DeKalb County Public Safety Director Cedric Alexander. Credit: Bob Andres (bandres@ajc.com)

DeKalb’s top cop: Chicago job offer yanked at last minute

Did DeKalb County Public Safety Director Cedric Alexander’s disclosure to a reporter torpedo his bid to lead Chicago’s police department?

It’s one of many reasons that reportedly influenced Chicago Mayor Rahm Emanuel’s last-minute decision to bypass Alexander, one of three finalists for the job, in favor of an insider supported by the City Council’s Black and Hispanic caucuses.

Alexander told The Atlanta Journal-Constitution that, on Thursday, Emanuel offered him the position of Chicago police superintendent. A formal announcement was planned for this Wednesday, said Alexander, who was widely reported to be the front-runner.

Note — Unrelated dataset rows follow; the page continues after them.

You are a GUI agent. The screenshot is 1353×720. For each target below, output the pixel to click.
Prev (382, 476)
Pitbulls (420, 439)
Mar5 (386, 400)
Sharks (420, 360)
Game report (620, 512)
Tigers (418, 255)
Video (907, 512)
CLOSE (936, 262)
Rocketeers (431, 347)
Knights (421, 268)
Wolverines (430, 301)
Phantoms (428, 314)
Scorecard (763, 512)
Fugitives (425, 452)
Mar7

Two days later, the offer was rescinded. According to The Chicago Sun-Times, Emanuel was “infuriated” after learning Alexander had told a reporter the job was his.

Alexander said he would not attempt to decipher Emanuel’s decision-making process.

“I’ve moved on,” he said. “We’ve still got a lot of work to do (in DeKalb).”

Although his contract is set to expire in December, it appears Alexander is secure. The position of DeKalb public safety director, however, is less so.

A 2013 special grand jury, impaneled to investigate DeKalb’s “culture of corruption,” recommended the job be eliminated. County Commissioner Kathy Gannon said it was widely believed that, had Alexander left, his position would not have been filled.

Now, that decision will be left to DeKalb’s next CEO, expected to be either Michael Thurmond or Connie Stokes.

Thurmond told The AJC that, if elected, he would push to retain Alexander.

“He’s done a phenomenal job stabilizing the department and building a more robust relationship with the community,” Thurmond said. “If I get the chance I wouldn’t have any hesitation in asking him to stay on.”

Stokes said she wouldn’t comment on future personnel decisions but offered praise for Alexander.

“He’s done a great job,” said Stokes, adding she has long supported keeping the public safety director position.

For his part, Alexander said he hopes to be in DeKalb for “a long time.”

“This was a very unique opportunity,” he said of the Chicago opening.

It wasn’t the first time Alexander had sought to leave DeKalb. In December 2013, he considered a return to his old job as Rochester, New York’s police chief, a position he held in 2005.

Thurmond said Alexander’s public flirtations with outside municipalities shouldn’t count against him.

“There’s a lot of employees who’ve tried to leave DeKalb,” Thurmond said. “I think the fact that other departments want him speaks highly of his reputation.”

In Chicago, it appears a number of factors conspired against Alexander. The Chicago Tribune reported Emanuel bristled when it appeared Alexander was being pushed on him. The newspaper said Lori Lightfoot, president of the police board that winnowed down the applicants for superintendent to three finalists, had lobbied hardest for Alexander, a former Miami-Dade County police officer, deputy commissioner of the New York State Police and security director for the Transportation Security Administration at Dallas/Fort Worth International Airport.

According to The Sun-Times, former Chicago Police Superintendent Terry Hillard and influential Philadelphia Police Commissioner Charles Ramsey also endorsed him.

Selling an outsider would prove tough, however. The Sun-Times said Emanuel’s decision to appoint Eddie Johnson, currently the Chicago PD’s chief of patrol, was “aimed at boosting cops’ morale and restoring the community’s trust.”

The last superintendent, Garry McCarthy, was fired in the aftermath of the Laquan McDonald police shooting scandal. McDonald, an African-American teen, was shot 16 times by Officer Jason Van Dyke, who has since been charged with murder.